Scientists have long known that creating new memories and storing old ones involve the creation of proteins in the synapse, where two brain cells meet. For this process to be successful, genes must be expressed in the nucleus of the cell, and this is where a key enzyme can turn genes on or off as new memories are formed. It’s also believed that this enzyme, which is known as ACSS2, plays a role in the memory impairment that is seen in neurodegenerative disorders.
In the study, the researchers found that lowering ACSS2 levels in mice reduced the expression of memory genes, thereby stopping the formation of long-term memories. Mice who had reduced enzyme levels showed no interest in a ball they saw the previous day, whereas those with normal levels of the enzyme were interested in the ball.
Now the researchers are hoping to use this knowledge to stop traumatic memories from forming in people with PTSD simply by blocking the brain’s ACSS2. This might sound like a good idea to those of us who are haunted by some sort of trauma, but there’s also the potential for this to be used for more sinister reasons.
For example, what’s to stop an agency like the CIA from erasing highly inconvenient memories from people’s minds? The police state could use it as a way to deal with people who it deems to be “anti-establishment.” A journalist who uncovers damning evidence about something like vaccines or GMOs could easily be made to forget that information before they are able to report on it. The possibilities are as endless as they are disturbing.
Of course, there’s also the fact that some of our bad memories likely serve a very good purpose. If we erase our memories of mistakes we’ve made, for example, what will stop us from repeating them later? If you wiped the memory of being stalked by someone, the next time you encounter that person, you might even invite them into your house!
This approach is also unnecessary if their stated goal is merely to help the traumatized and there are no ulterior motives at play here. PTSD sufferers can be helped with a number of techniques, such as healing touch with guided imagery and cognitive-behavioral therapy.
On the flip side of this coin, it’s also possible to give people memories of incidents that never took place. It’s hard to say which scenario is more frightening. Psychologist Julia Shaw has demonstrated the ability to make a person remember committing a crime they did not have a hand in, even going so far as to provide vivid details about the imaginary event.

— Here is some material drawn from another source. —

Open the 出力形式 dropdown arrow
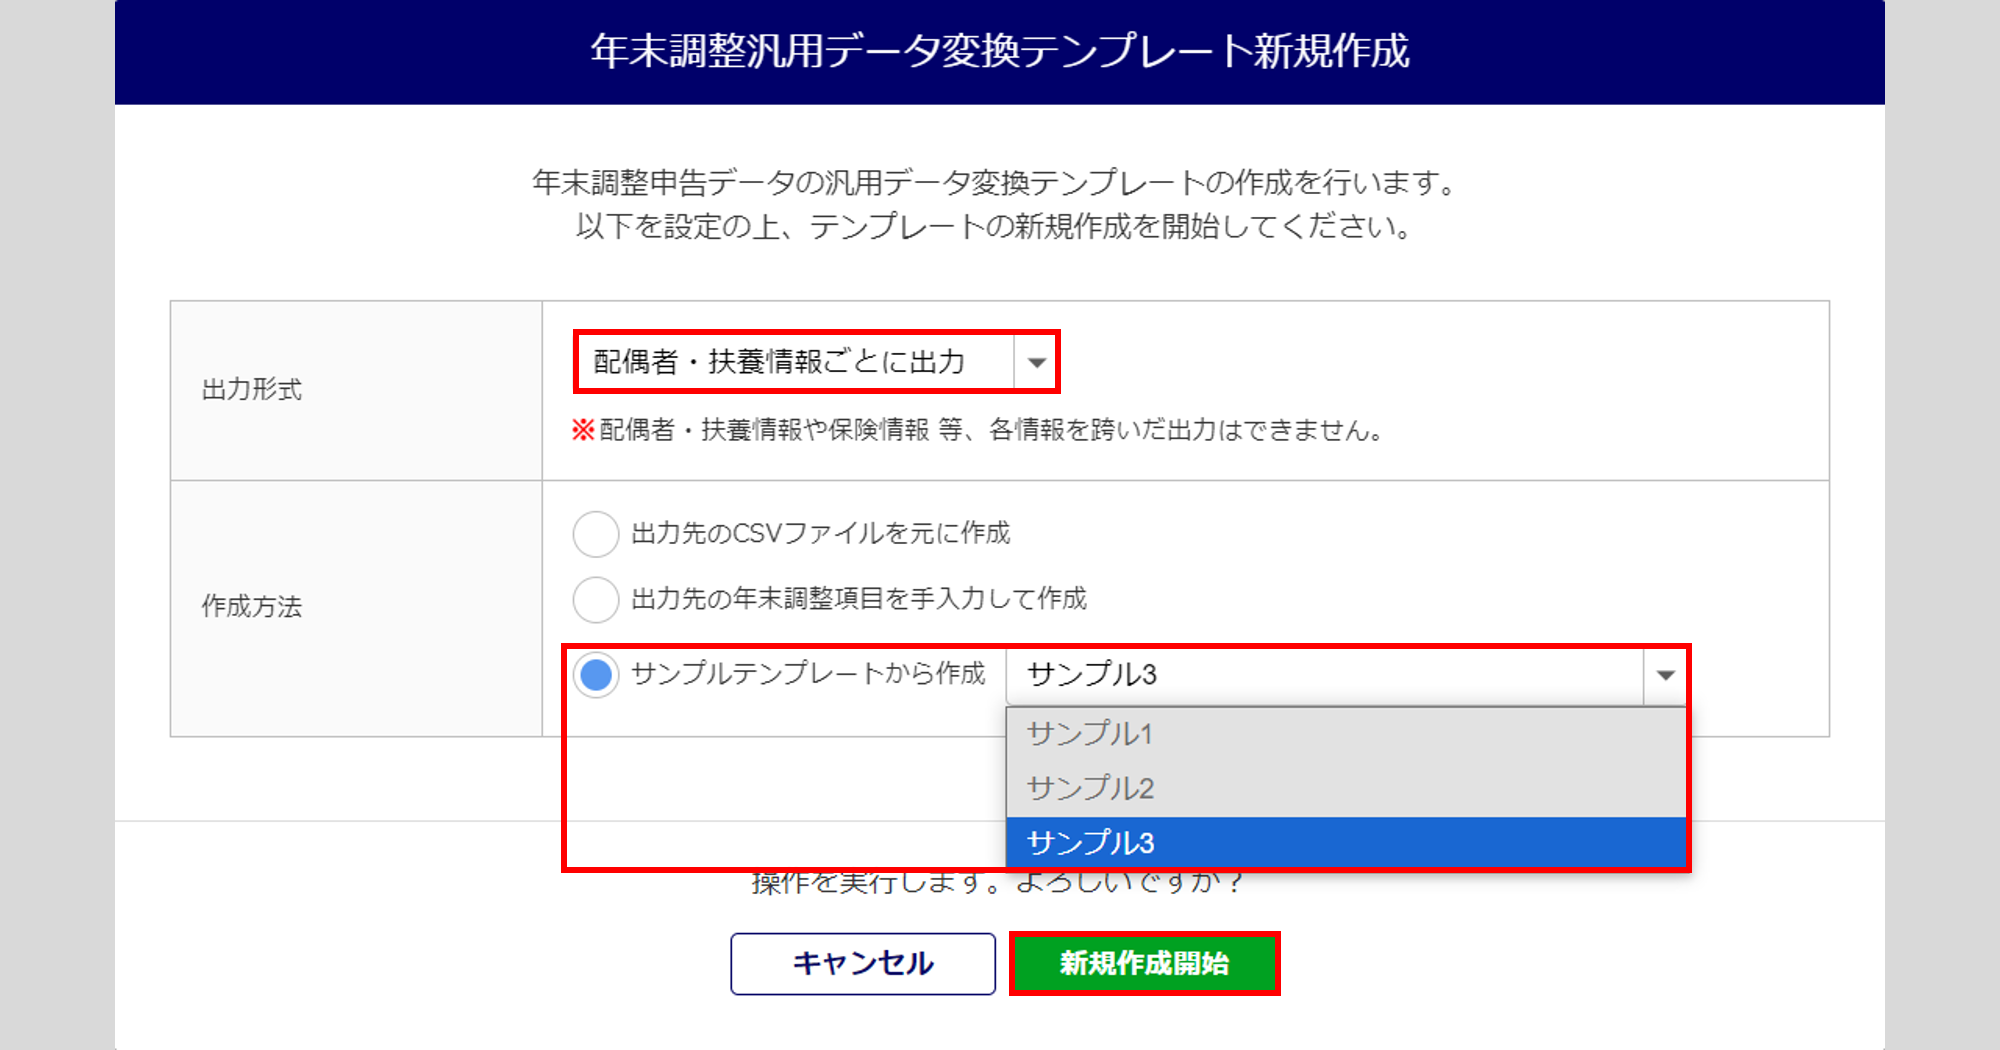Screen dimensions: 2000x1050 tap(1037, 362)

While it’s hard to imagine why a criminal psychologist would want to convince a patient they did something they hadn’t, it does raise a lot of interesting questions. If she can do it, it’s hardly a stretch to imagine that others, including law enforcement and governmental agencies, also possess this capability. If so, there really is nothing stopping them from using it to convince those who oppose them or speak out against them that they committed a crime and lock them up.